__WHAT TO WORK ON__
Reproduce every row below verbatim, omitting the pictures.

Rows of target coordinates
==========

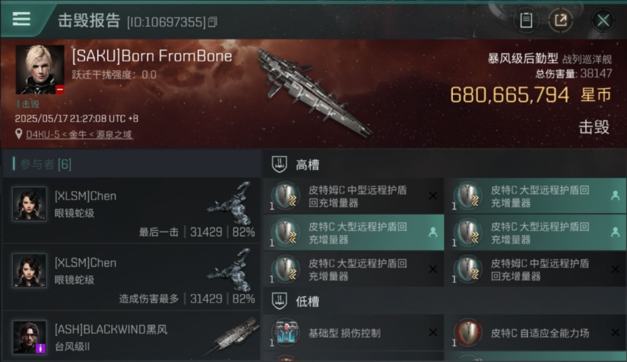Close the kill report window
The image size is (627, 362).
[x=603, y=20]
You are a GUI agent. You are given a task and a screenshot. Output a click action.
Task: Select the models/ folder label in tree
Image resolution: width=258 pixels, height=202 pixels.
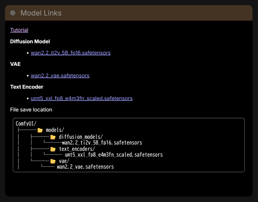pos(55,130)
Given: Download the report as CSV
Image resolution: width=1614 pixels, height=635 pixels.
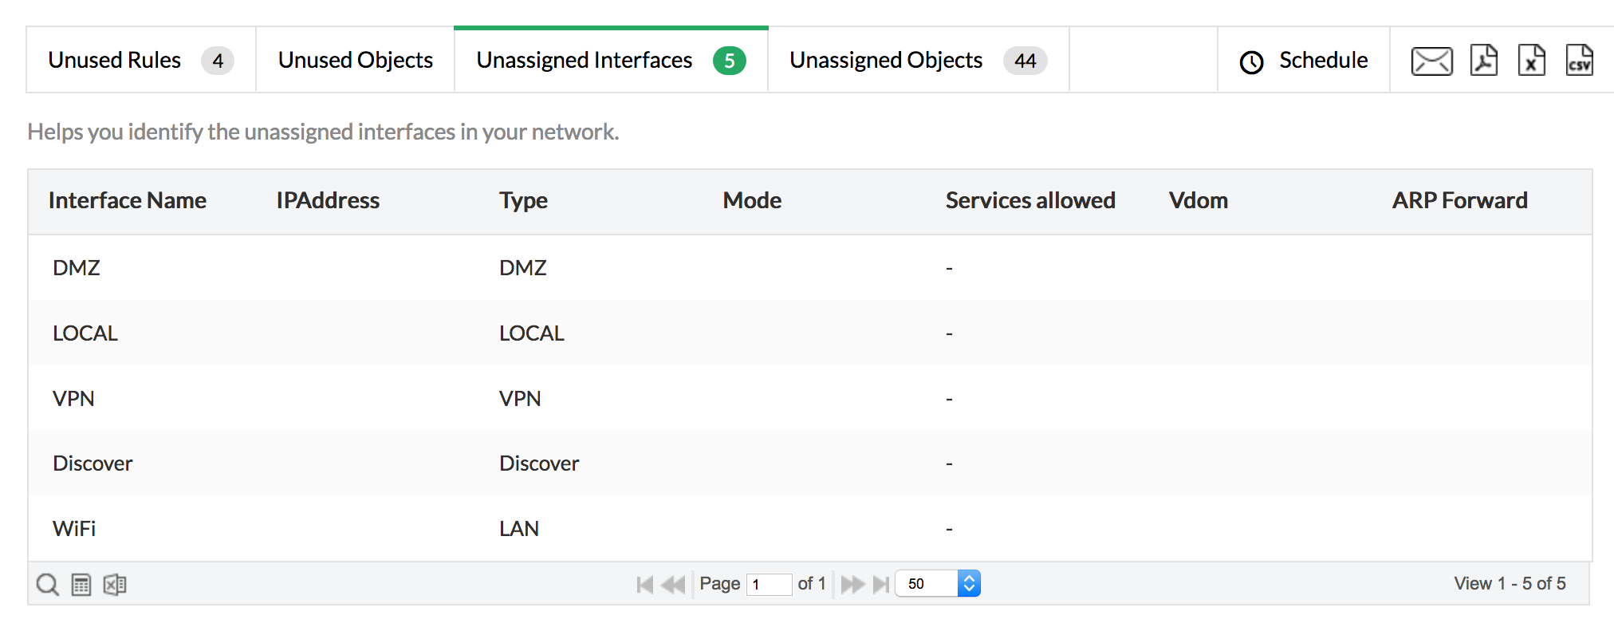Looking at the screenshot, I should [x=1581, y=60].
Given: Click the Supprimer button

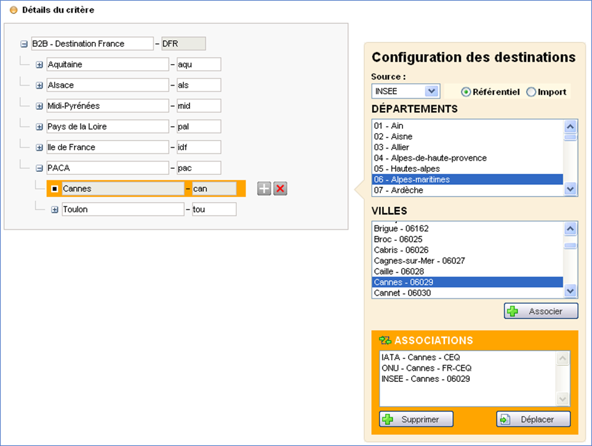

==========

__TASK OUTPUT__
Close the kill report window
The image size is (627, 362).
[x=603, y=20]
You are a GUI agent. You are given a task and a screenshot. Output a click action.
Task: Select the models/ folder label in tree
Image resolution: width=258 pixels, height=202 pixels.
pos(55,130)
Given: Download the report as CSV
Image resolution: width=1614 pixels, height=635 pixels.
Looking at the screenshot, I should [x=1581, y=60].
Given: Click the Supprimer button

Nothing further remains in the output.